The Real Reasons Tron: Ares Crashed at the Box Office
After years of hype, Disney’s Tron: Ares short-circuits on launch, opening to just $33.5 million domestic and $27 million overseas—$60.5 million worldwide—an anemic start for the futuristic sequel led by Jared Leto.
Disney brought Tron back to the big screen with the kind of glossy trailers and heavy marketing that usually scream 'event movie.' The result? Not so much. Tron: Ares stumbled out of the gate with $33.5M in the US and $27M overseas for a $60.5M worldwide opening against a production budget around $180M. For a high-tech sequel meant to reignite the franchise, that is... not great.
This is the third film in the series and the first since 2010. Directed by Joachim Rønning, it stars Jared Leto as Ares alongside Greta Lee (Eve Kim), Evan Peters, Jodie Turner-Smith, Hasan Minhaj, Arturo Castro (Seth Flores), and Gillian Anderson. It runs 1h 59m, opened on October 10, 2025, and critics are split so far — 57% on Rotten Tomatoes.
What went sideways
- Reviews that did not help: A 57% on Rotten Tomatoes is the definition of a shrug, and for a series that does not have a Marvel- or Star Wars-level safety net, that matters. Casual moviegoers look at the score, and if the early chatter is mixed, they stay home. Without strong word-of-mouth, you lose social buzz, repeat viewings, and momentum.
- The Jared Leto factor: He is an Oscar winner, but not a reliable box office draw. Recent titles like Morbius and House of Gucci underperformed, and even Blade Runner 2049 did not translate his presence into big crowds. Add years of headlines about unusual 'method' antics and accusations of inappropriate conduct he has denied, and you get a polarizing lead at the center of a franchise that needed goodwill, not debates.
- A 15-year layoff: Tron: Legacy hit in 2010; Ares shows up in 2025. Legacy itself arrived 28 years after the 1982 original. That is a long time to expect people to hold a torch. The nostalgia bet did not pay off: many Legacy-era fans moved on, and younger audiences have no built-in attachment. The openings tell the story — Ares at $33.5M domestic versus Legacy's $44M.
- Thin, not fervent, fandom: The 1982 film is a cult classic for tech heads and gamers, but the brand never broke wide. Legacy delivered killer visuals and a memorable soundtrack, but it did not build a deeply committed fanbase that stuck around for a decade-plus. Meanwhile, newer sci-fi tentpoles like Avatar and Dune have been soaking up attention. Tron just did not feel essential.

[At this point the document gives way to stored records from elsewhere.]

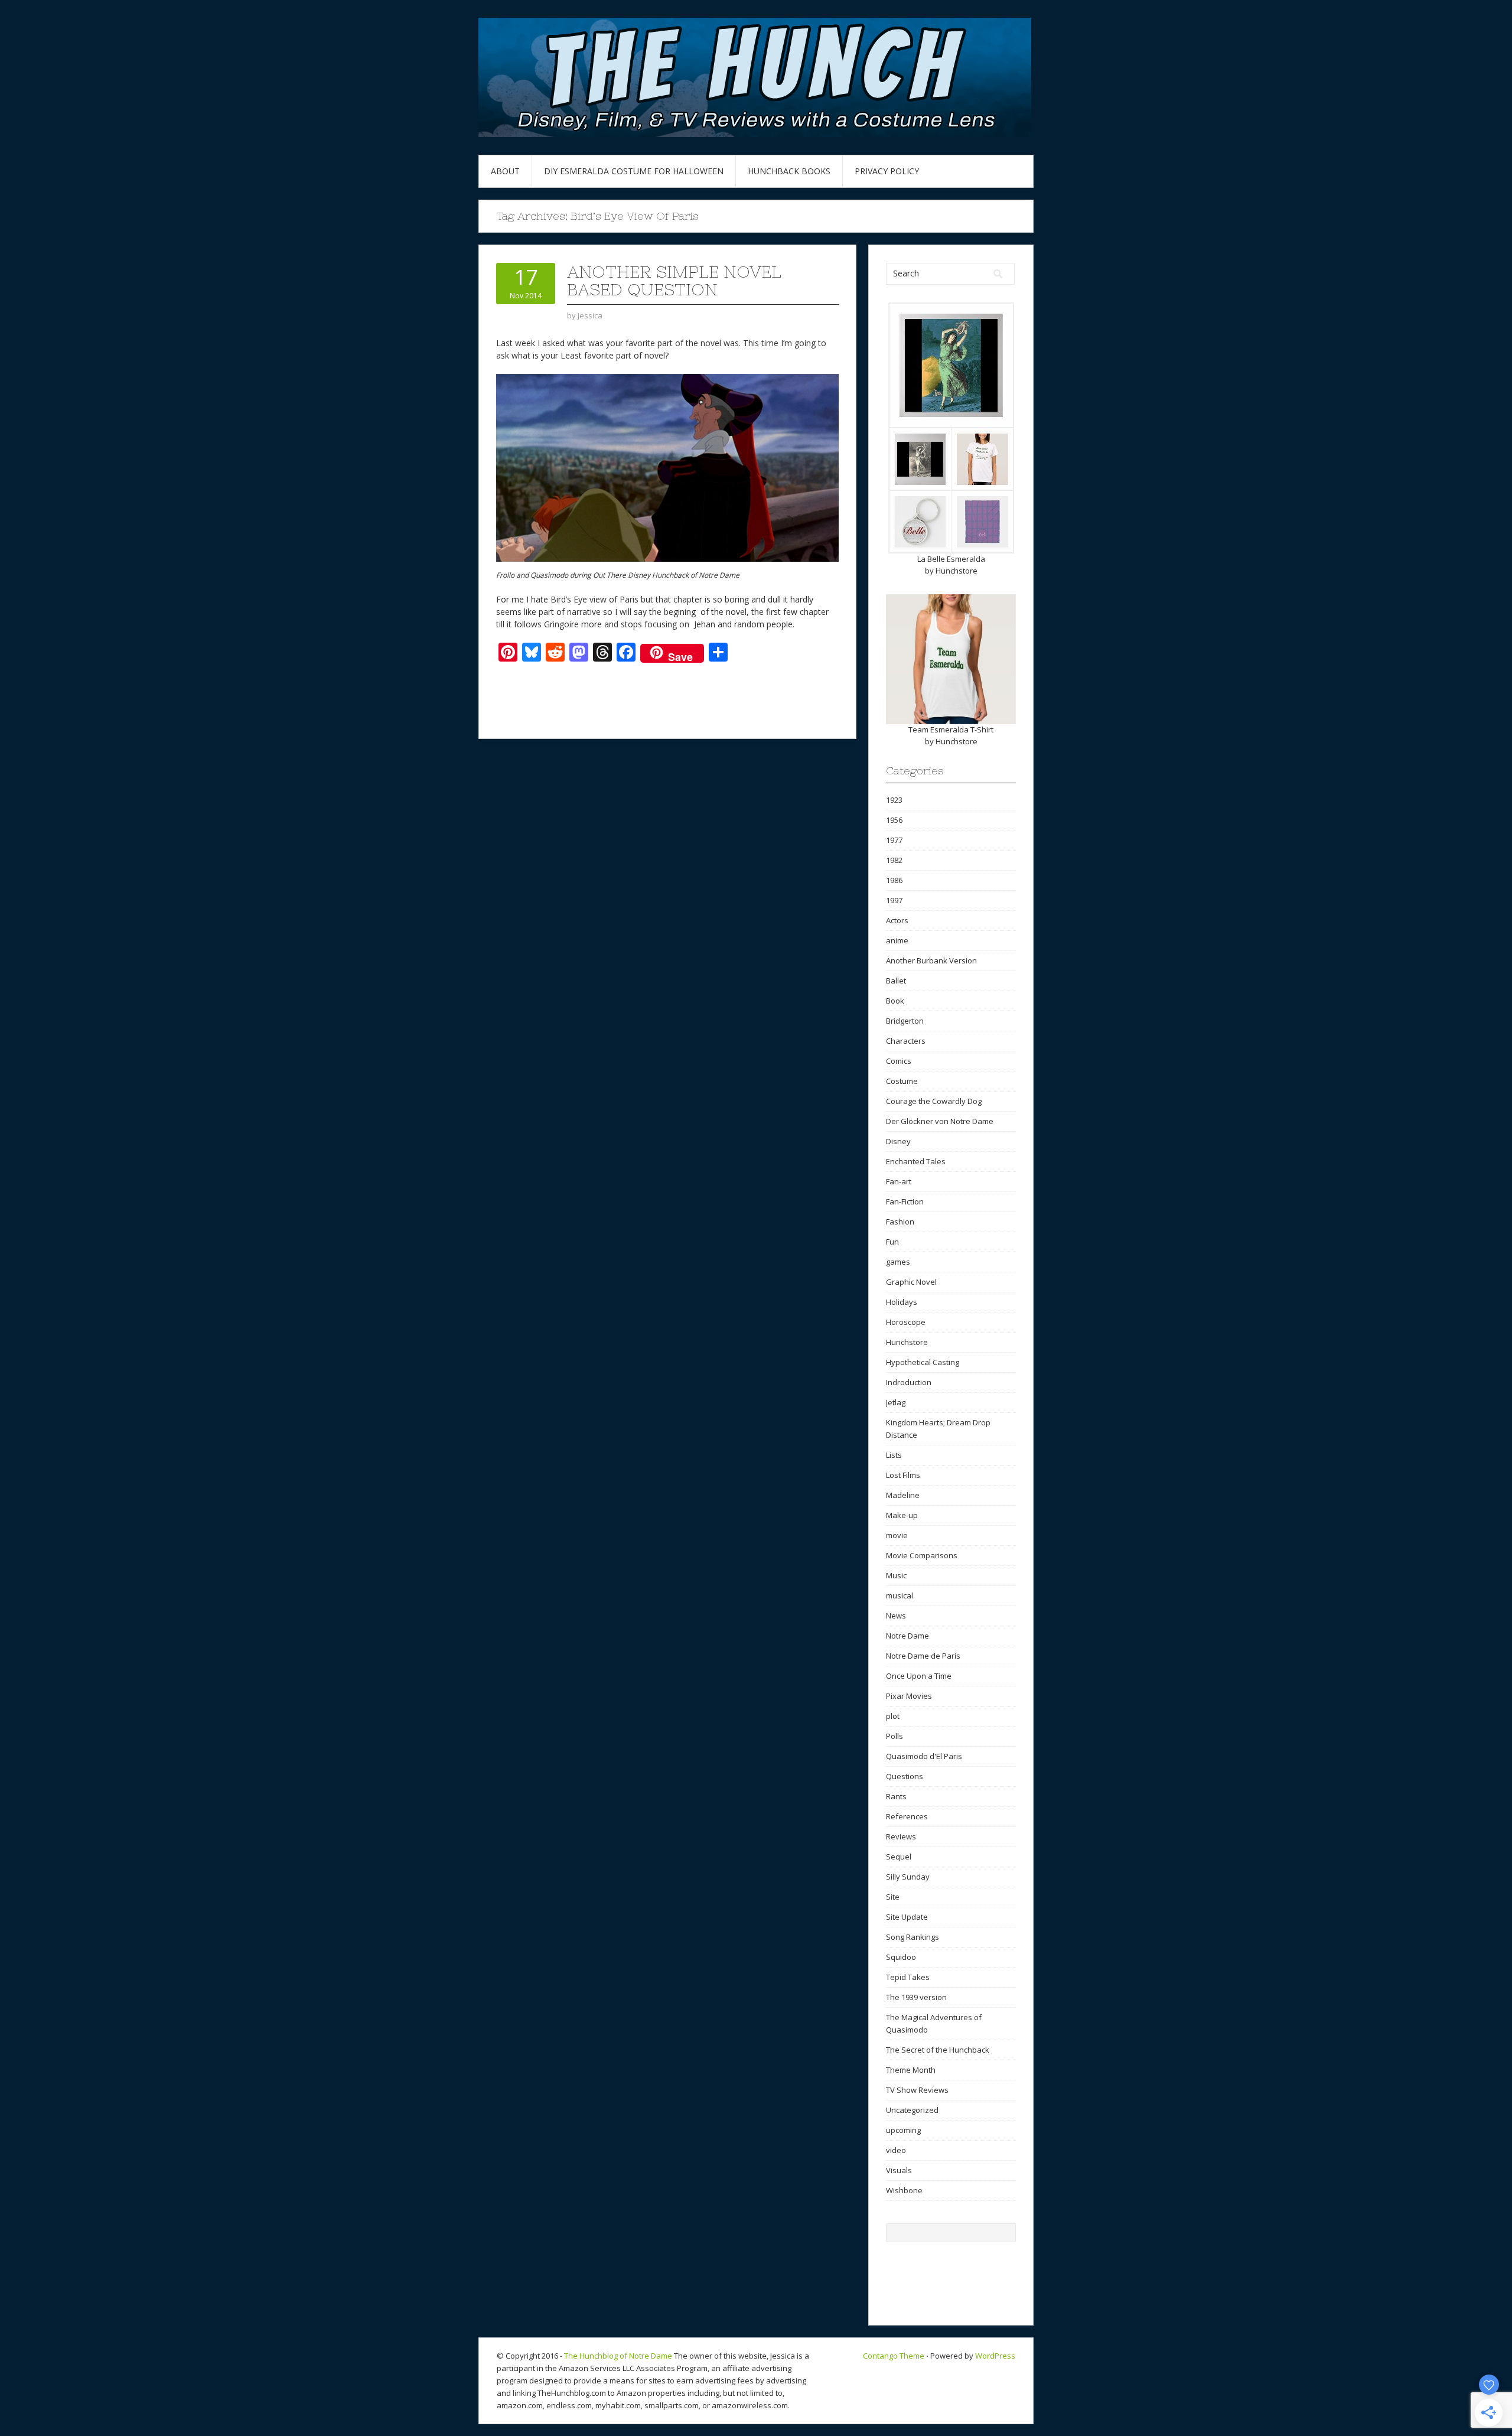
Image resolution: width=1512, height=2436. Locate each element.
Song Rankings (912, 1937)
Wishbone (904, 2190)
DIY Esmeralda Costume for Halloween (634, 171)
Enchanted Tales (916, 1161)
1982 (894, 860)
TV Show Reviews (917, 2090)
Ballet (896, 980)
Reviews (901, 1836)
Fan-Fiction (905, 1201)
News (896, 1615)
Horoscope (906, 1322)
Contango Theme (893, 2355)
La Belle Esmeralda (951, 558)
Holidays (901, 1302)
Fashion (900, 1221)
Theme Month (911, 2069)
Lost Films (903, 1475)
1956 (894, 820)
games (898, 1261)
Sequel (898, 1856)
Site (893, 1896)
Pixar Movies (909, 1696)
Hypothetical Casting (922, 1362)
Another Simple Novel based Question (674, 280)
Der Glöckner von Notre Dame (939, 1121)
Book (895, 1000)
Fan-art (898, 1181)
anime (897, 940)
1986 (894, 880)
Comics (898, 1061)
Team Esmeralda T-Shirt (950, 729)
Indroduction (908, 1382)
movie (897, 1535)
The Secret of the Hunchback (937, 2049)
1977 (894, 840)
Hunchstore (956, 570)
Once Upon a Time (918, 1675)
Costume (902, 1081)
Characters (906, 1040)
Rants (896, 1796)
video (896, 2150)
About (505, 171)
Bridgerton (905, 1020)
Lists (894, 1455)
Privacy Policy (887, 171)
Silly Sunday (908, 1876)
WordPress (995, 2355)
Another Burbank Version (931, 960)
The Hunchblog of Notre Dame (618, 2355)
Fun (892, 1241)
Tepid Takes (908, 1977)
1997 (894, 900)
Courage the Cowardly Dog (934, 1101)
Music (896, 1575)
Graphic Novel (911, 1281)
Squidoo (901, 1957)
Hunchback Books (789, 171)
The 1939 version (916, 1997)
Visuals (899, 2170)
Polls (894, 1736)
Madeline (903, 1495)
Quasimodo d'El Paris (924, 1756)
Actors (897, 920)
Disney (898, 1141)
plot (893, 1716)
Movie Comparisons (921, 1555)
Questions (904, 1776)
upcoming (903, 2130)
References (907, 1816)
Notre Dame (907, 1635)
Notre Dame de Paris (923, 1655)
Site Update (907, 1916)
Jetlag (895, 1402)
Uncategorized (912, 2110)
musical (899, 1595)
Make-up (902, 1515)
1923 (894, 799)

- Messaging muddle: reboot vs sequel: Disney pitched Ares as a fresh start rather than a straight continuation of Legacy. That confused both camps. Longtime fans expected to see Sam Flynn (Garrett Hedlund) and Quorra (Olivia Wilde) pick up where things left off. They did not. Years back, Disney had a direct Legacy follow-up brewing with director Joseph Kosinski and the returning cast, but it was scrapped after Tomorrowland underperformed in 2015. Fast-forward, and Ares arrives with a new direction and faces, and the 'reboot' framing alienated the die-hards without fully onboarding newcomers.
If Tron: Ares legs out, it will need excellent holds and strong international play to climb that $180M hill, and the early signs are not exactly glowing. The movie is in theaters worldwide now — if you saw it, did the Grid spark for you or did the power flicker out?